Nous avons donc décidé d’installer des bordures en matériaux recyclés couleur ardoise d’une hauteur de 18  cm enterrés sur la moitié de leur hauteur pour empêcher toutes ces adventices de s’aventurer dans les carrés.

Nous avions fait des tests il y a quelques temps en enterrant des planches de sapin de moitié en terre et elles avaient pourries en un été.


le "carré" de 5 x 4 m a été redécoupé en deux parties
séparées par un passe-pied permanent dallé
Ne voulant pas bétonner le potager nous avons finalement fait le choix du plastique recyclé…

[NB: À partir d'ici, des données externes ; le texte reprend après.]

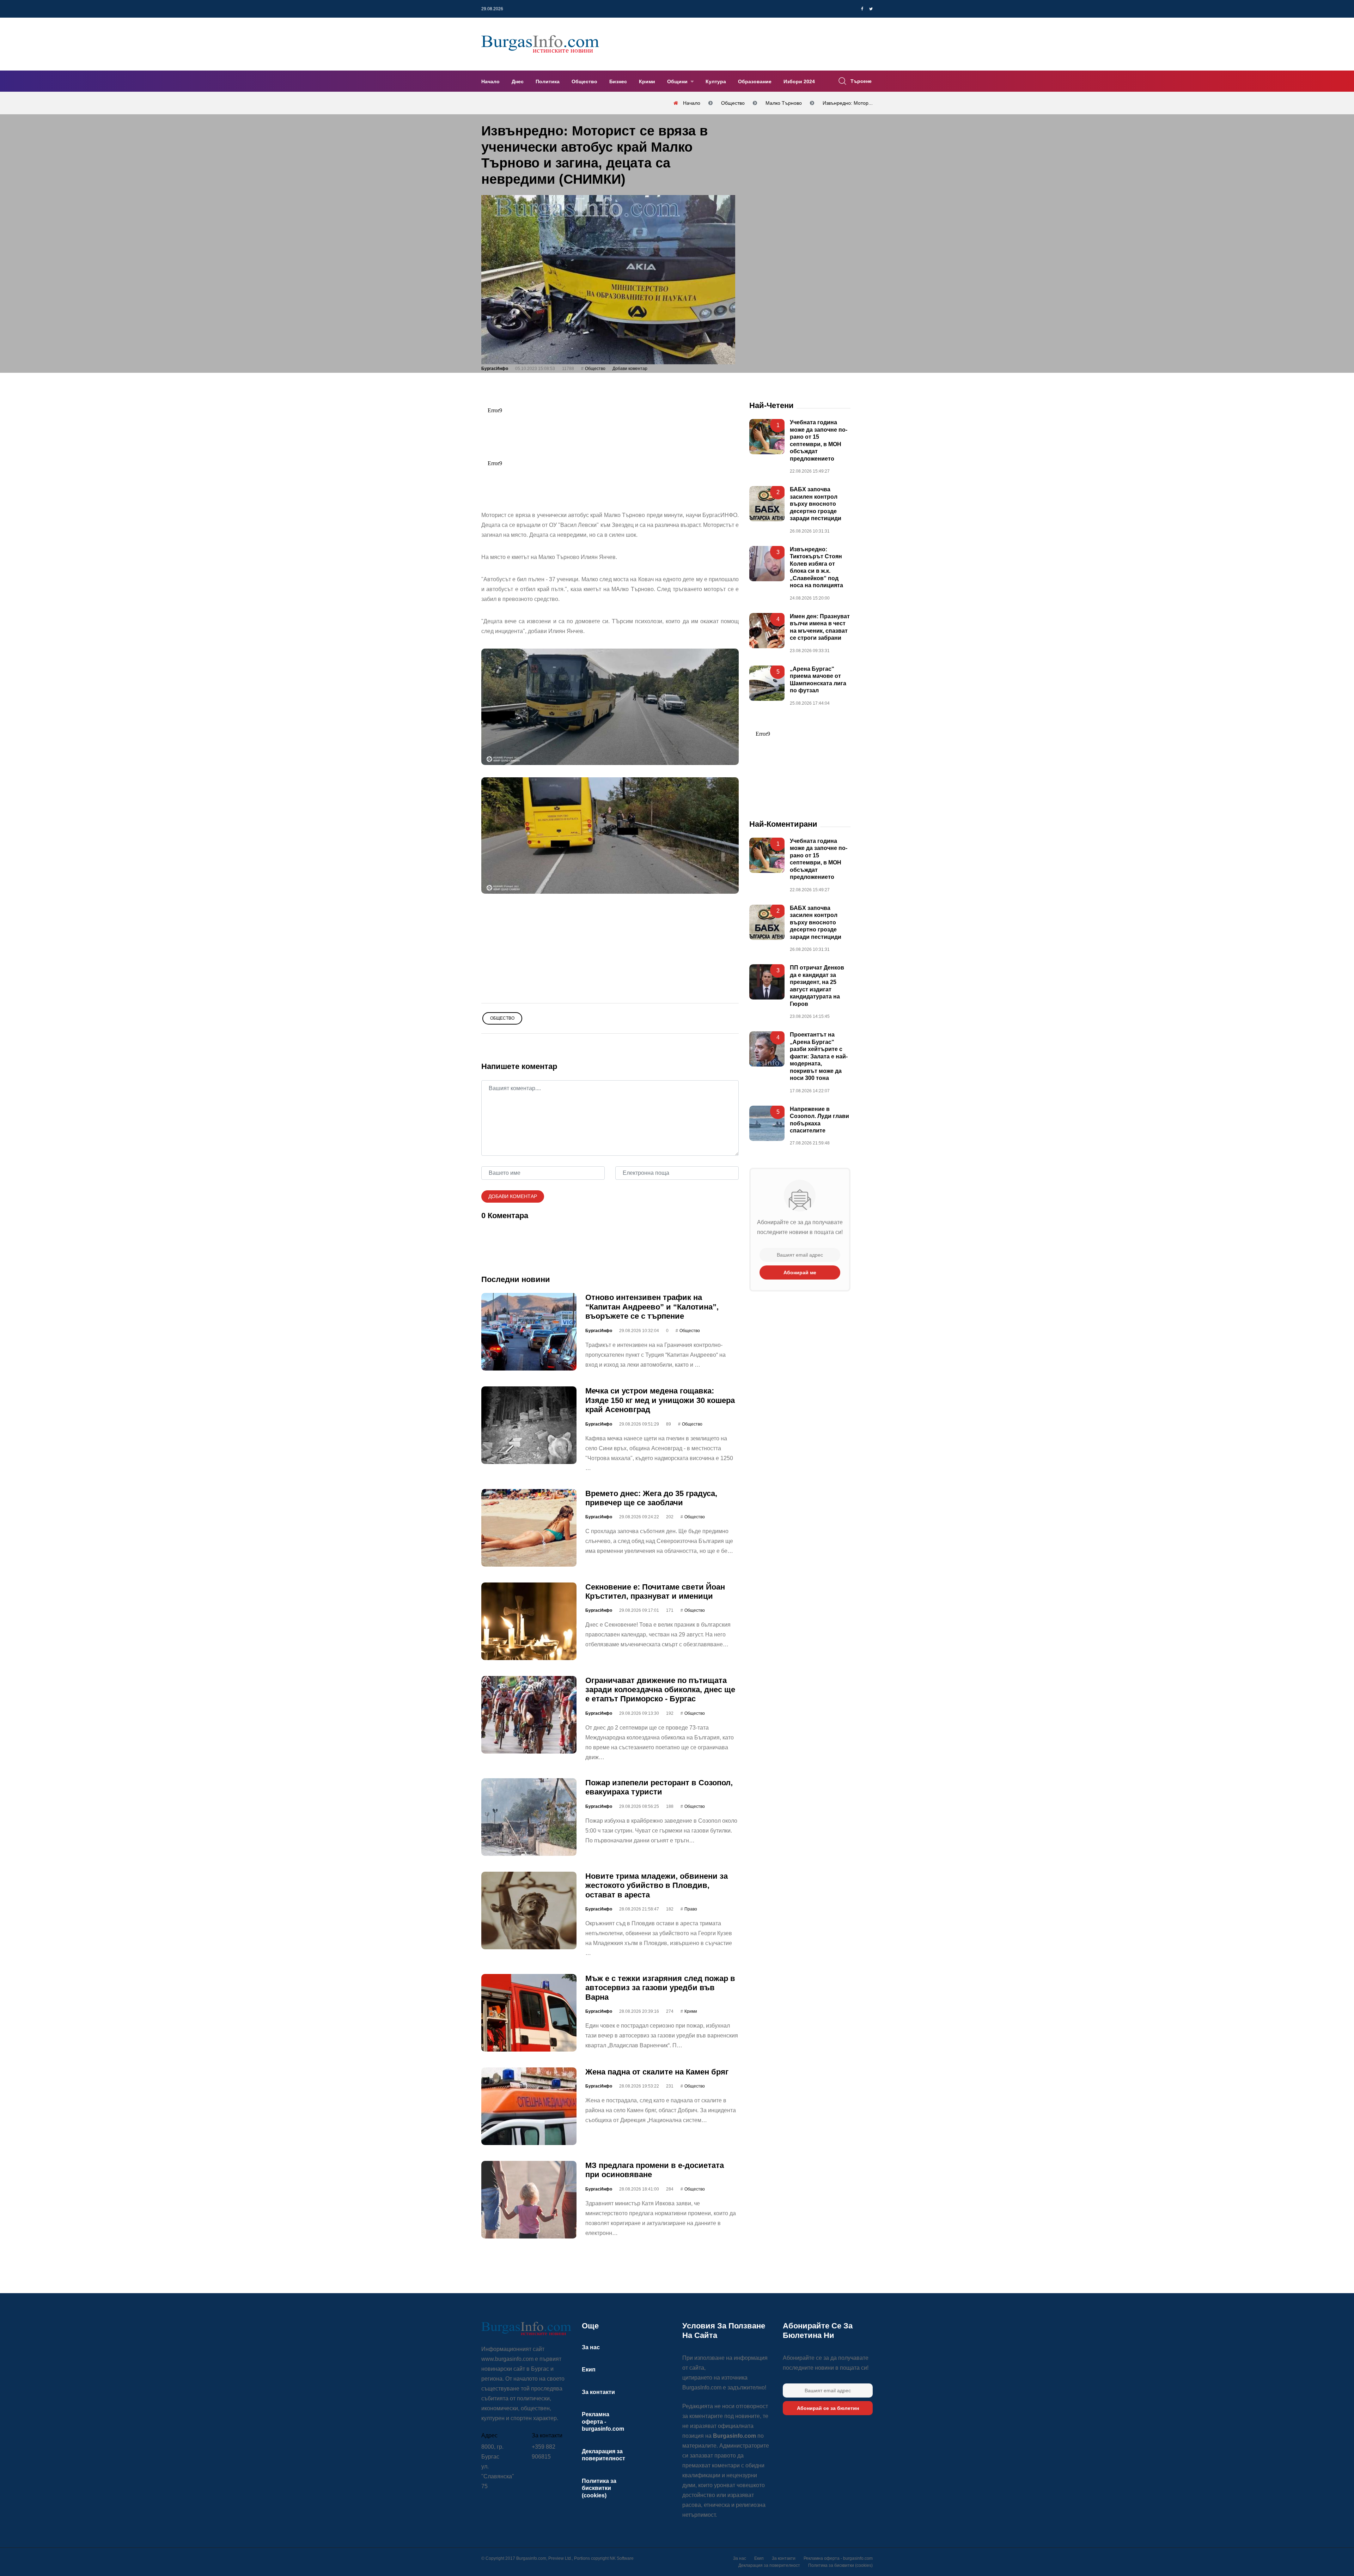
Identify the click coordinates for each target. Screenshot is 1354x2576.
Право (690, 1909)
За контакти (598, 2392)
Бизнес (618, 81)
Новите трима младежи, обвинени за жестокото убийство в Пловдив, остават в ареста (656, 1885)
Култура (716, 81)
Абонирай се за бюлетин (828, 2408)
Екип (589, 2370)
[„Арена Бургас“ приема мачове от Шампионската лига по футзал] (767, 683)
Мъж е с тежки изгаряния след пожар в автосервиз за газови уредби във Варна (660, 1987)
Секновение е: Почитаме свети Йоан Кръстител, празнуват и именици (655, 1591)
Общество (584, 81)
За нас (591, 2347)
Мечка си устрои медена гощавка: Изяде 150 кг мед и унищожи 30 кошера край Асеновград (660, 1400)
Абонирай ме (799, 1273)
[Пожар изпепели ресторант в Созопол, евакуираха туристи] (529, 1817)
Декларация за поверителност (769, 2565)
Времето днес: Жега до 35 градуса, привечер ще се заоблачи (651, 1498)
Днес (518, 81)
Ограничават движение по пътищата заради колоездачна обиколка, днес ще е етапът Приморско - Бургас (660, 1689)
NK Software (622, 2558)
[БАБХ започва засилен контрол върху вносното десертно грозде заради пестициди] (767, 504)
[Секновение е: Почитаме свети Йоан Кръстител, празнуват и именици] (529, 1621)
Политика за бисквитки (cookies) (599, 2488)
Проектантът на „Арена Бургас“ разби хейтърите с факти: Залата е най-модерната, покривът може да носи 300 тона (819, 1056)
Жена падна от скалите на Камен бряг (656, 2071)
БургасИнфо (494, 368)
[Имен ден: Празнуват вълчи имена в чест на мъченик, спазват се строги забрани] (767, 630)
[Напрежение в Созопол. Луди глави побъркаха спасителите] (767, 1123)
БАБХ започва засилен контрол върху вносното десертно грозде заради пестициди (815, 504)
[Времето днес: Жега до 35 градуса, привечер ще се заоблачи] (529, 1528)
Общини (678, 81)
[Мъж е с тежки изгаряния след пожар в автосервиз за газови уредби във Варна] (529, 2013)
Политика (548, 81)
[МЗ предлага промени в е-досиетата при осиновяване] (529, 2199)
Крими (647, 81)
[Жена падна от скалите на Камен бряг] (529, 2106)
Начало (490, 81)
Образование (754, 81)
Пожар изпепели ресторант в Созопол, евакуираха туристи (659, 1787)
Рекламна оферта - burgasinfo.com (603, 2421)
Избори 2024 (799, 81)
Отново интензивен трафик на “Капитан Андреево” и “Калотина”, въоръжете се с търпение (652, 1307)
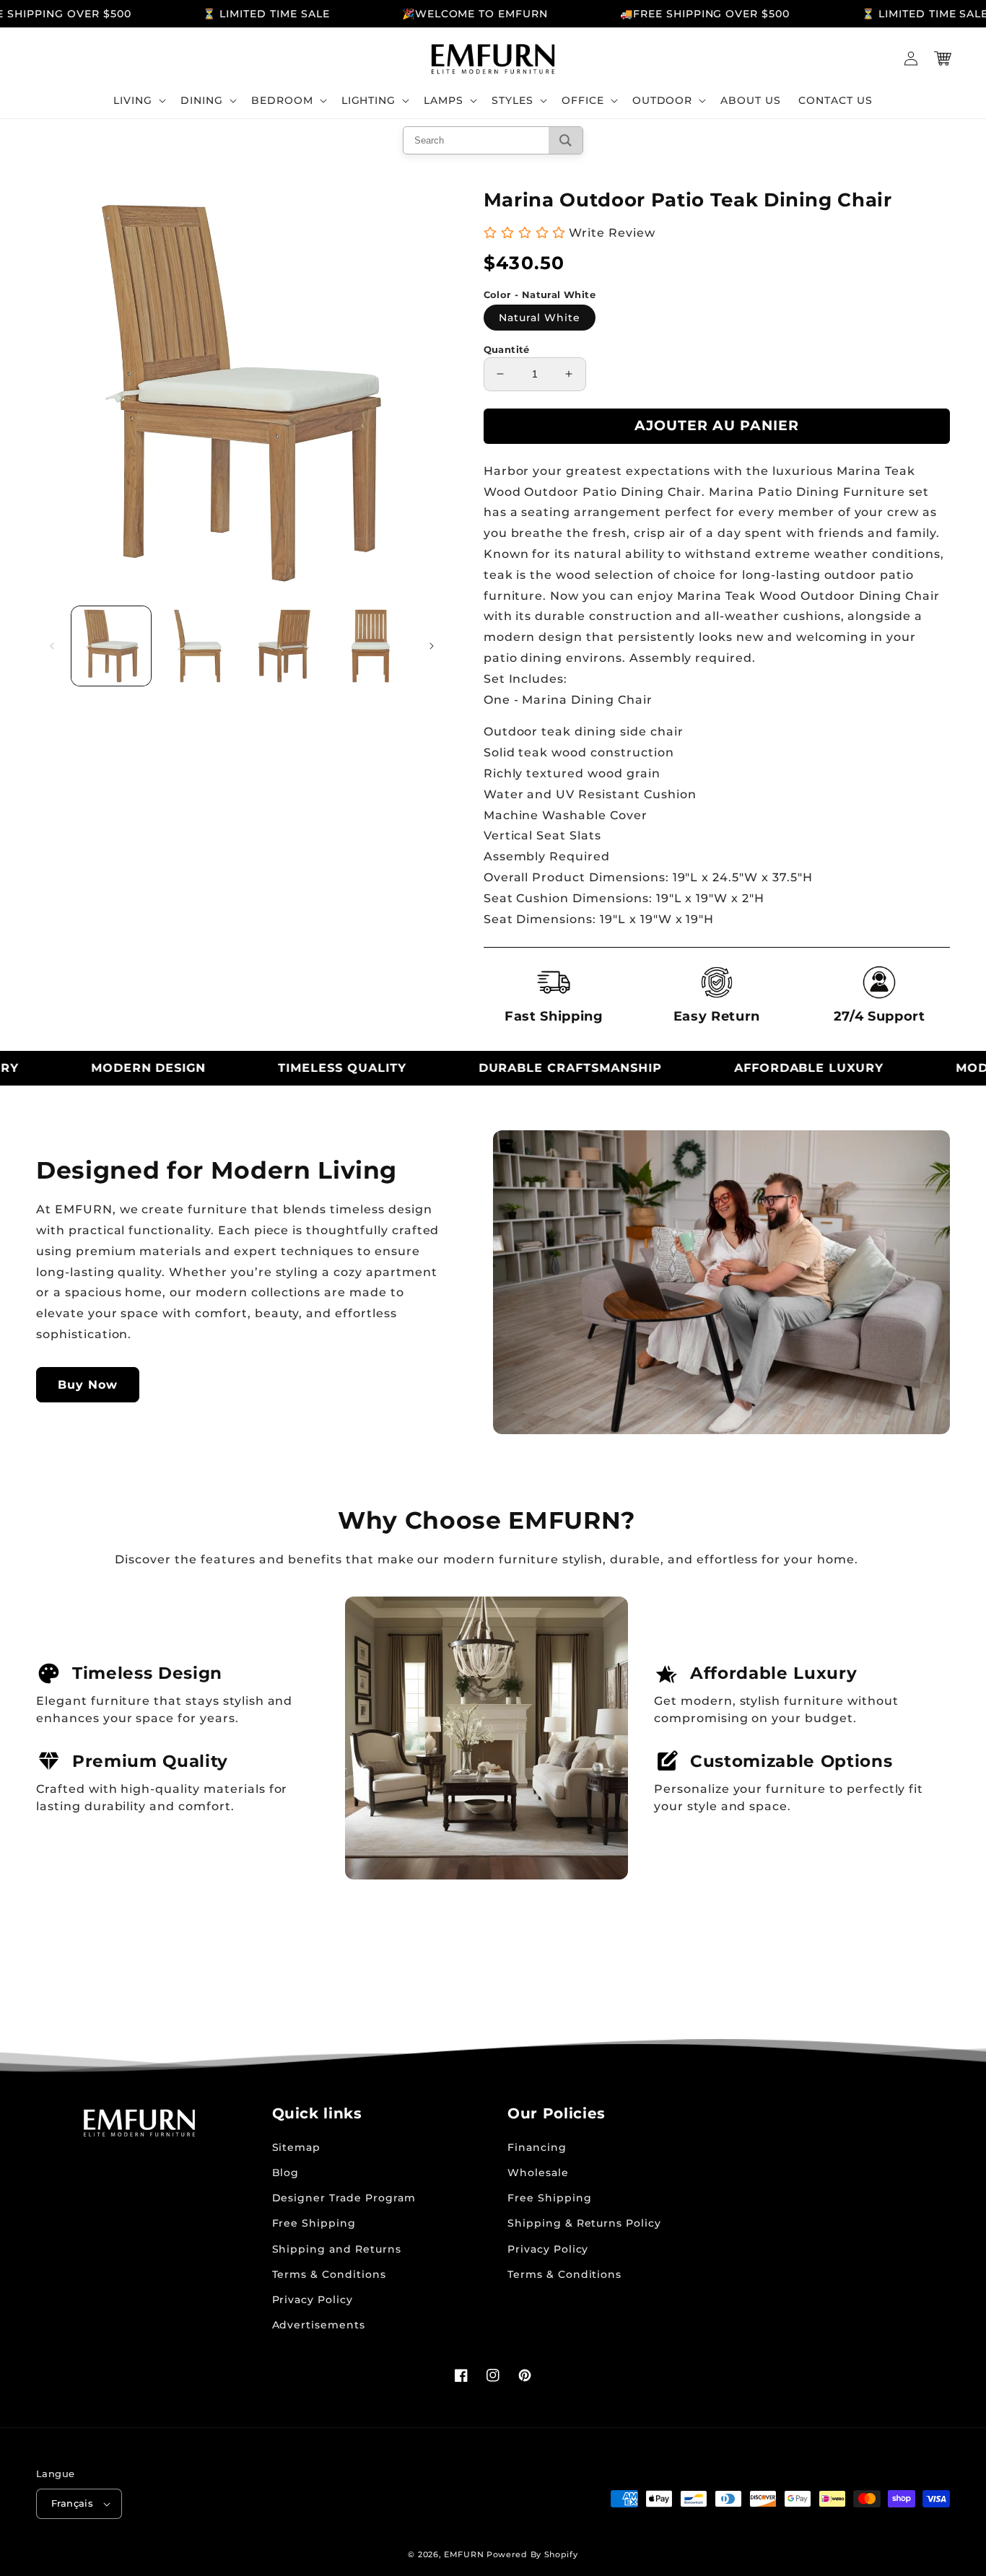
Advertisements (318, 2324)
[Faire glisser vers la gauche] (52, 646)
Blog (286, 2172)
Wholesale (538, 2172)
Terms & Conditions (329, 2274)
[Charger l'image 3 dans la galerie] (284, 646)
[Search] (566, 140)
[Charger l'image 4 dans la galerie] (371, 646)
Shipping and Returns (336, 2249)
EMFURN (464, 2554)
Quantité (507, 349)
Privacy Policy (312, 2299)
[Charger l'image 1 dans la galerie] (111, 646)
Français (72, 2503)
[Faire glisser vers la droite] (432, 646)
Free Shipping (314, 2223)
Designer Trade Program (344, 2197)
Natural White (539, 317)
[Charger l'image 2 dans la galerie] (197, 646)
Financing (537, 2147)
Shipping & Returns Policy (584, 2223)
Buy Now (88, 1385)
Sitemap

Nous avons redécoupés nos carrés en rectangles créant un passe-pied permanent en dalles gravillonnées posées sur un liner, ce sera pour moi plus pratique pour jardiner.

Après on attend… et on fait le bilan fin d’automne avant d’installer tout cela partout au potager… si l’essai est concluant…



Second gros problème : l’arrosage

Nous avons installé une deuxième cuve, nous disposons donc maintenant 2000 litres d’eau mais nous réfléchissons à un système d’arrosage  automatique par gravité…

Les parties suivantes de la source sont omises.